SUPPLIED RECORDS =
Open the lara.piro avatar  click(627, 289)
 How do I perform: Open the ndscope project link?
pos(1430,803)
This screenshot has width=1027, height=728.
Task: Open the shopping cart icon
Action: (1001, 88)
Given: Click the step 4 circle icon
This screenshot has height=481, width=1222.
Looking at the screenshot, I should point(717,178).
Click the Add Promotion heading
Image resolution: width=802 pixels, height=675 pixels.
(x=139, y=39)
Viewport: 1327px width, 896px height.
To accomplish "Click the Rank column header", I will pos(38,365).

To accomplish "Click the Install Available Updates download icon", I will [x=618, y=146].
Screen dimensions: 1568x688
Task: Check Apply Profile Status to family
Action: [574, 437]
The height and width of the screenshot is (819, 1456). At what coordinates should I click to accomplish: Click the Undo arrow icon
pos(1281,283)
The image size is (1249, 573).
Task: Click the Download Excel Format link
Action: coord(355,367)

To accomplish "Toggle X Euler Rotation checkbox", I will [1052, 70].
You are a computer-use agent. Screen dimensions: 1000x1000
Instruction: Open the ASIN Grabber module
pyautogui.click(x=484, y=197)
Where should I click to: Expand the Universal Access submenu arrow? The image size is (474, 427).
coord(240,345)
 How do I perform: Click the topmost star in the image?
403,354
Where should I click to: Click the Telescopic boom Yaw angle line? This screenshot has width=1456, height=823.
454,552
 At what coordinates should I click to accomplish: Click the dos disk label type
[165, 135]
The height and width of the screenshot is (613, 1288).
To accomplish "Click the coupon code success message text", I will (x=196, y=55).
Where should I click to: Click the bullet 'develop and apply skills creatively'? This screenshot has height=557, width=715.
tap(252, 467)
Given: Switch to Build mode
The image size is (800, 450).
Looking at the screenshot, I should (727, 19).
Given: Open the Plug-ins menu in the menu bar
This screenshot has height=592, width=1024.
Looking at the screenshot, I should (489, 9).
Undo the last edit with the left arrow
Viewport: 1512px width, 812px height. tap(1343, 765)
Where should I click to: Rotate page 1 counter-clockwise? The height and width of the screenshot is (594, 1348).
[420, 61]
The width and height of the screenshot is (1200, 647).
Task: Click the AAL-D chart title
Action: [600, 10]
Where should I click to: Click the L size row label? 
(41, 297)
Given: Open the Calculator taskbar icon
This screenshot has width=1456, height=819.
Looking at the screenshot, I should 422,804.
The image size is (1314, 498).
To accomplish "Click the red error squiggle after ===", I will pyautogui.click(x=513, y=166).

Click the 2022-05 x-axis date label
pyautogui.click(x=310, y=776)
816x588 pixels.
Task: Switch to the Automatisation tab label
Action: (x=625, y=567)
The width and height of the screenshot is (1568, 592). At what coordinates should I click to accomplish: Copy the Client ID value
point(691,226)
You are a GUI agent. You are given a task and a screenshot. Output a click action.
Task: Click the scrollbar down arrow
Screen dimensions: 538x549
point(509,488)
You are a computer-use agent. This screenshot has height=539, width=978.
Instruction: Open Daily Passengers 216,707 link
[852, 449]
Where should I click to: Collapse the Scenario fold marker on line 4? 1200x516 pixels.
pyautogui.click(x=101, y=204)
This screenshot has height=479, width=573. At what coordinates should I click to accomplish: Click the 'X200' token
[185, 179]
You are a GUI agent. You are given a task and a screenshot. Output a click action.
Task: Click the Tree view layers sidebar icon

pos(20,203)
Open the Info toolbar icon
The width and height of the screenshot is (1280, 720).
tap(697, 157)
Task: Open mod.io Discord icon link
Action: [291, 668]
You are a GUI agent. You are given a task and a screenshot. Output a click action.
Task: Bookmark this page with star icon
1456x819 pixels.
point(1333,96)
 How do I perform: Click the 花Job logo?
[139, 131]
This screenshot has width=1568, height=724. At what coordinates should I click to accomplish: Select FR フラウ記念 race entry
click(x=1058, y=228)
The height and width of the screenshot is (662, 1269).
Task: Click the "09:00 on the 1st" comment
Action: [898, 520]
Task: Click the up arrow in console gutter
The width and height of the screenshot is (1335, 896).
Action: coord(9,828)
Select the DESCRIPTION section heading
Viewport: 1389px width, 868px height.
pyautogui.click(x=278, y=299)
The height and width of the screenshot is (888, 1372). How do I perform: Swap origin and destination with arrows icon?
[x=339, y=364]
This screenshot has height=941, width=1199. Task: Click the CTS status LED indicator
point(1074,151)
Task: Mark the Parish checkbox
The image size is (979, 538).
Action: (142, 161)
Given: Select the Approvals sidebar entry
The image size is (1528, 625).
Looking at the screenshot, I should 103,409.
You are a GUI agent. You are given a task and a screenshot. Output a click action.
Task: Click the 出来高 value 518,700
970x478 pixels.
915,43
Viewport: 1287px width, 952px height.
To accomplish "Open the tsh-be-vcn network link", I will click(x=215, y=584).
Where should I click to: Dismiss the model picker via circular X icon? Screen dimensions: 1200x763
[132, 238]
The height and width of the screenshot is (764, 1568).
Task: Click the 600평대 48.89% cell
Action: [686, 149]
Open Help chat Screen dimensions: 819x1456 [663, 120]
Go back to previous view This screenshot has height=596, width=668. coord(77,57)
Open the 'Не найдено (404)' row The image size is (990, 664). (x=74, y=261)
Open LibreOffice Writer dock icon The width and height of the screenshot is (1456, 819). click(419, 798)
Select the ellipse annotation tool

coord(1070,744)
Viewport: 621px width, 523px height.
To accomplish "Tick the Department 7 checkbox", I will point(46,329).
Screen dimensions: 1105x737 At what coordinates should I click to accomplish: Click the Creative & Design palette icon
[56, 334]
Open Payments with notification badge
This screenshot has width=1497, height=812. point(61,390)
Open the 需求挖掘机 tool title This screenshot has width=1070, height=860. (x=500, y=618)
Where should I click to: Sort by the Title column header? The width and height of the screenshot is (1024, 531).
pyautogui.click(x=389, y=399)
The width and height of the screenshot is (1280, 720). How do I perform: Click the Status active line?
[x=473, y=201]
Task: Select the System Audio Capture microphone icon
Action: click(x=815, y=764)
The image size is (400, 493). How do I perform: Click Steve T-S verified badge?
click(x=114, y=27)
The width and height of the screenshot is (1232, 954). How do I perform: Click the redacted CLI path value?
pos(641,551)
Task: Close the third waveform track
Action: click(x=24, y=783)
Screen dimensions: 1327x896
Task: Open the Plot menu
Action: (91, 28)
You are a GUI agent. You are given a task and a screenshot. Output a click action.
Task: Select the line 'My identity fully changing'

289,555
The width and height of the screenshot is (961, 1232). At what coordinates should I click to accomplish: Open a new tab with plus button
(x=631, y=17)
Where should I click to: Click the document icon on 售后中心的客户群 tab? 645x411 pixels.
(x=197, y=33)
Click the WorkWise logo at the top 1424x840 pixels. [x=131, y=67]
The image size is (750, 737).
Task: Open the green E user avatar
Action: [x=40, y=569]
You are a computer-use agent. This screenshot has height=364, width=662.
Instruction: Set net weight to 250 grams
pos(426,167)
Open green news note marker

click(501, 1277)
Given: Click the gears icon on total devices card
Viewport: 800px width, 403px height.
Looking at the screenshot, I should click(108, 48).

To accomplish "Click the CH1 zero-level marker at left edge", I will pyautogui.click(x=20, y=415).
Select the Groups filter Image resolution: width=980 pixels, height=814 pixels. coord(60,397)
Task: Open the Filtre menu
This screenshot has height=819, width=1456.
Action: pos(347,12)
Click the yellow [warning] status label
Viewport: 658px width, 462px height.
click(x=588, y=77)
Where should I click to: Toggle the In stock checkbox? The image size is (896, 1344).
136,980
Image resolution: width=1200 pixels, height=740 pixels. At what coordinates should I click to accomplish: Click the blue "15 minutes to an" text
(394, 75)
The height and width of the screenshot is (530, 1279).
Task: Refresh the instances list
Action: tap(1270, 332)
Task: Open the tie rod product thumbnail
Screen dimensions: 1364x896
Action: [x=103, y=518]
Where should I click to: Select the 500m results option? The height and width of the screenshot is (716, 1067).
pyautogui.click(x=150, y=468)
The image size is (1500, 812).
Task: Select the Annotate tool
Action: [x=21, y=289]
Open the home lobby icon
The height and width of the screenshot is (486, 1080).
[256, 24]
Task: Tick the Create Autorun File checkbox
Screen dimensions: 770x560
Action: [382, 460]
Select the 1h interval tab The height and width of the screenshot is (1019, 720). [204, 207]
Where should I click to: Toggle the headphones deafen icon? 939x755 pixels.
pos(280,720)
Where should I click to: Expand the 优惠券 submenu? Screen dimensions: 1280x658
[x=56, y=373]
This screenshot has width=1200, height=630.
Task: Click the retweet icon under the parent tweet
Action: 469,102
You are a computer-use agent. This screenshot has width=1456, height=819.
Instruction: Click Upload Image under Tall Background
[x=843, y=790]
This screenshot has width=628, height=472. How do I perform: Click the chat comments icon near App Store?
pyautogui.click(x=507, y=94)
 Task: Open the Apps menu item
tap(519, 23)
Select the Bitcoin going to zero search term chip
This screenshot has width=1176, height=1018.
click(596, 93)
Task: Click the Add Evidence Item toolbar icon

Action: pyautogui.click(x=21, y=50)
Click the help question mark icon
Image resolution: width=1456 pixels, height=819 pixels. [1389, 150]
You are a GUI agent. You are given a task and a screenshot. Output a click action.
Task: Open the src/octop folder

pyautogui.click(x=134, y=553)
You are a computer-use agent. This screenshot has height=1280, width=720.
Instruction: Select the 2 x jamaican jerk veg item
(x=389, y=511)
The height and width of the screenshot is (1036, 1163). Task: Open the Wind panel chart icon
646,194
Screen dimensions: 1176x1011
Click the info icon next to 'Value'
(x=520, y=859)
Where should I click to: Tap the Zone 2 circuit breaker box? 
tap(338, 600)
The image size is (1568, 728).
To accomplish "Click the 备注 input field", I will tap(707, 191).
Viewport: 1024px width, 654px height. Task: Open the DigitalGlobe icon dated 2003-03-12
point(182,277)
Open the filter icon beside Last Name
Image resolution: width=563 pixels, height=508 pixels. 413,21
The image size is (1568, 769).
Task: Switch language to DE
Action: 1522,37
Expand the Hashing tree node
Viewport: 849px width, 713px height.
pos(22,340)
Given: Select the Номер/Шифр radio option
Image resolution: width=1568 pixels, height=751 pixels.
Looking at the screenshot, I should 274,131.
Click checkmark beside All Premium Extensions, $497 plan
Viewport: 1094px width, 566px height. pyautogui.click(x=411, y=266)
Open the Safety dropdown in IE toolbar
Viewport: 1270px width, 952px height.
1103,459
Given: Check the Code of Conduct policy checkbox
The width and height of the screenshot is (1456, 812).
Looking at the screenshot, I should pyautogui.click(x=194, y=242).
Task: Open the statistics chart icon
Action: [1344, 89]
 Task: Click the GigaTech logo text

THE TASK = Repeat everything from the start of the items down to the line containing "tap(252, 467)", with both of those lines included.

CORRECT RESPONSE =
Open the lara.piro avatar  click(627, 289)
 How do I perform: Open the ndscope project link?
pos(1430,803)
This screenshot has width=1027, height=728.
Task: Open the shopping cart icon
Action: (1001, 88)
Given: Click the step 4 circle icon
This screenshot has height=481, width=1222.
Looking at the screenshot, I should point(717,178).
Click the Add Promotion heading
Image resolution: width=802 pixels, height=675 pixels.
(x=139, y=39)
Viewport: 1327px width, 896px height.
To accomplish "Click the Rank column header", I will pos(38,365).

To accomplish "Click the Install Available Updates download icon", I will [x=618, y=146].
Screen dimensions: 1568x688
Task: Check Apply Profile Status to family
Action: [574, 437]
The height and width of the screenshot is (819, 1456). At what coordinates should I click to accomplish: Click the Undo arrow icon
pos(1281,283)
The image size is (1249, 573).
Task: Click the Download Excel Format link
Action: coord(355,367)

To accomplish "Toggle X Euler Rotation checkbox", I will [1052, 70].
You are a computer-use agent. Screen dimensions: 1000x1000
Instruction: Open the ASIN Grabber module
pyautogui.click(x=484, y=197)
Where should I click to: Expand the Universal Access submenu arrow? The image size is (474, 427).
coord(240,345)
 How do I perform: Click the topmost star in the image?
403,354
Where should I click to: Click the Telescopic boom Yaw angle line? This screenshot has width=1456, height=823.
454,552
 At what coordinates should I click to accomplish: Click the dos disk label type
[165, 135]
The height and width of the screenshot is (613, 1288).
To accomplish "Click the coupon code success message text", I will (x=196, y=55).
Where should I click to: Click the bullet 'develop and apply skills creatively'? This screenshot has height=557, width=715.
tap(252, 467)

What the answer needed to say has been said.